Se un’operazione chirurgica causa l’impotenza del paziente dovrà essere risarcita anche la moglie. Anche se l’operazione è stata eseguita in maniera corretta, nel caso in cui il medico non abbia adempiuto a una corretta informazione, scatta il risarcimento. La coniuge avrà diritto a un risarcimento per il «danno derivato alla propria sfera sessuale in qualità di coniuge». A stabilirlo è la Corte di cassazione, terza sezione civile, con la sentenza 26728/2018.

La vicenda riguarda la responsabilità contrattuale di due medici «per non aver adempiuto agli obblighi derivanti all’esercizio della professione medico-sanitaria nei confronti del paziente-cliente per i danni causati per inadempimento o comunque per negligenza». Il difetto si manifestava in una «carenza di prestazione di consenso informato in relazione ai rischi di un intervento di fallo-plastica additiva, poi in concreto verificatisi con conseguenze permanenti valutate nella misura del 25% di danno biologico permanente». La moglie ha così presentato ricorso per ottenere un risarcimento visto «il danno derivato alla propria sfera sessuale in qualità di coniuge, oltre al danno morale derivato».

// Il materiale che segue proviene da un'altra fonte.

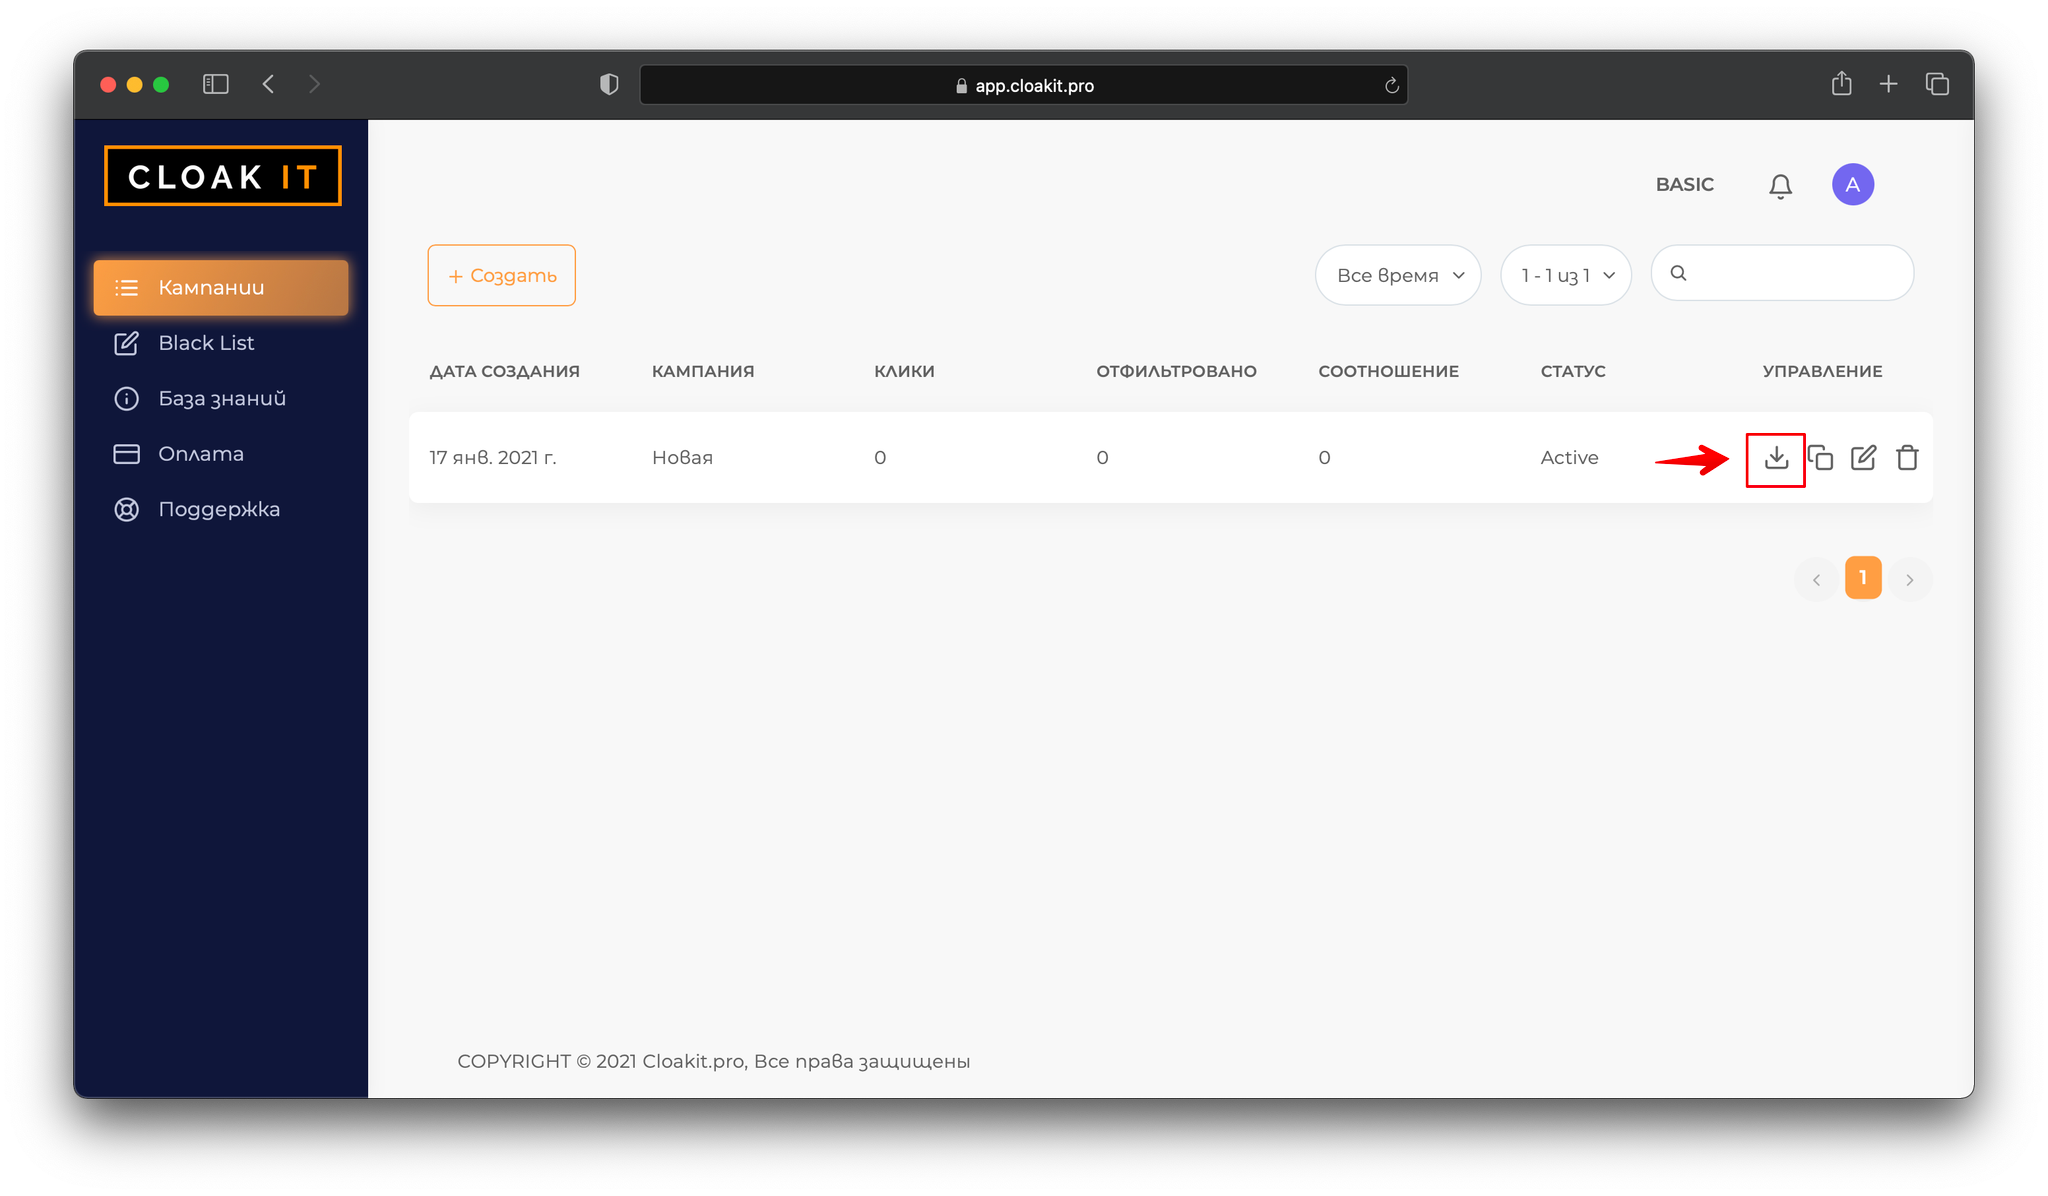Toggle the Safari sidebar icon
The image size is (2048, 1196).
point(216,84)
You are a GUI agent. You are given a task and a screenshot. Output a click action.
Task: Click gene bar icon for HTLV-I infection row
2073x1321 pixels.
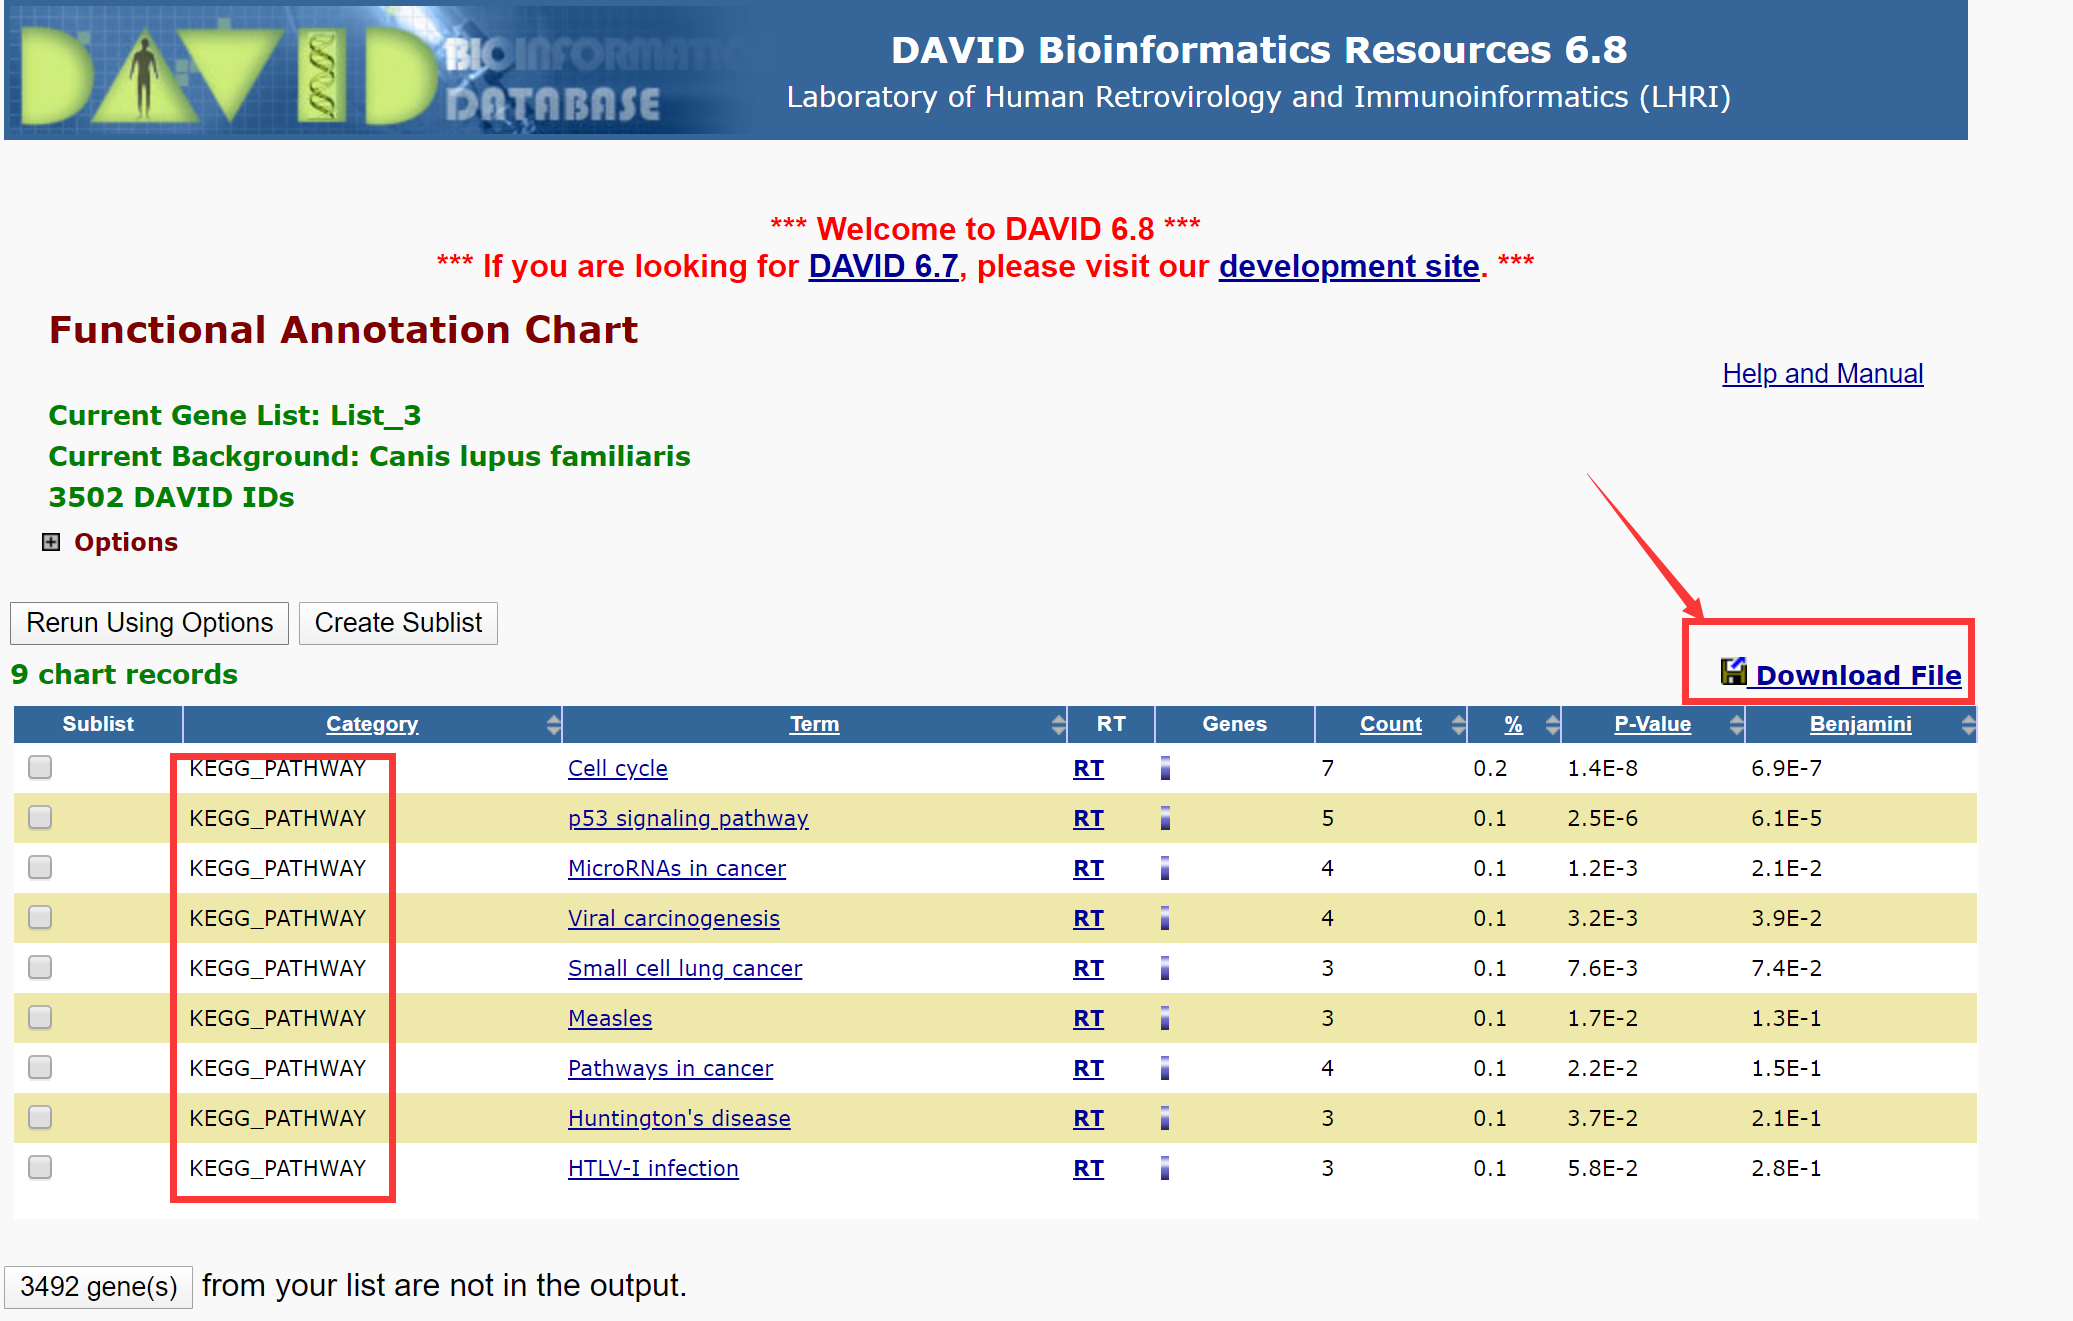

L’operazione non aveva avuto problemi tecnici, anzi era stata svolta in maniera corretta. La responsabilità, come detto, deriva dalla mancanza di informazione sui rischi a cui andava incontro il paziente attore. Nei primi due gradi di giudizio era stata decisa la colpa dei medici, con un risarcimento quantificato in 10 mila euro a favore solo del paziente. Secondo la Corte, la condotta può comportare un danno anche alla relazione di coppia e, quindi, anche il coniuge ha diritto a un risarcimento. Infatti: «In tema di consenso informato, qualora risulti accertata una situazione peggiorativa della salute incidente nella sfera sessuale, rientrante nel rischio dell’intervento e peggiorativa della condizione del medesimo, sebbene non imputabile a cattiva esecuzione dello stesso, il coniuge che risente in via immediata e riflessa del danno ha diritto al risarcimento, in quanto tale danno è conseguenza della condotta di violazione della regola del consenso informato». La Cassazione ha così rinviato il processo in Corte d’appello annullando la prima sentenza.